A new report from Deloitte into grocery shoppers around the world has found the UK scores “relatively highly” when it comes to being frugal in the aisles, compared to other countries.
Investigating the impact on supermarket spending as inflation increased prices, Deloitte said though the UK was not alone in being hit by inflation, it ranked above other countries on its Food Frugality Index (FFI), which Deloitte said captures “longitudinal change across six cost-saving behaviours.”
These include shoppers only buying the essentials they need, or less than they need, purchasing own-label products, and trading down to cheaper cuts of meat.
“In the United Kingdom, frugality has been relatively high, even as inflation rates eased in recent months,” said Deloitte.
“Food inflation, rather than overall inflation, might provide a clue as to why.
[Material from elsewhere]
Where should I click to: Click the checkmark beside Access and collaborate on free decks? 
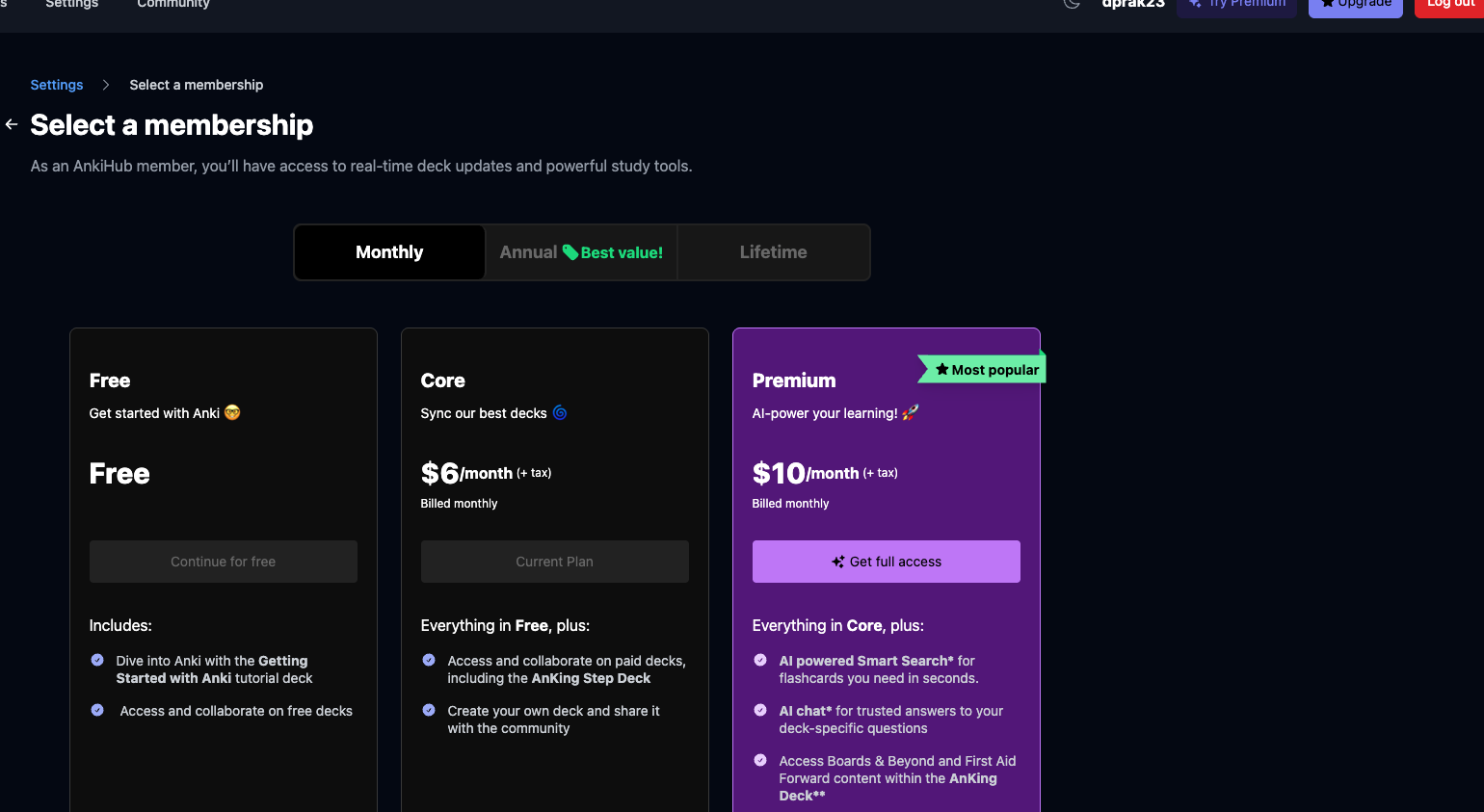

While overall inflation has decreased since October in the UK, food inflation hasn’t followed suit, it rose by 16.8% in December 2022, marking the biggest annual jump in food prices in the country since 1977.”
It added that FFI volatility varies significantly by country, driven by local economic conditions such as inflation trends.
For instance, it said in the US, year-over-year inflation rates for food eaten at home increased more than 10-fold over the last 18 months ending in December 2022, and these spiking prices have been “especially tough on lower-income households, as they generally spend a greater portion of their funds on food, so are even more exposed.”
Deloitte said this could have broader implications on wider consumer spending, adding that concern over the price of everyday purchases like milk and eggs could “spark a frugality ripple effect across other purchase categories. Globally, consumer discretionary spending intentions have been slipping over the past year and weakening retail sales have started to echo the sentiment.”
The Deloitte report studied nearly a dozen grocery behaviours from thousands of consumers around the world, over a five-month period. It found six had a strong connection to consumer frugality.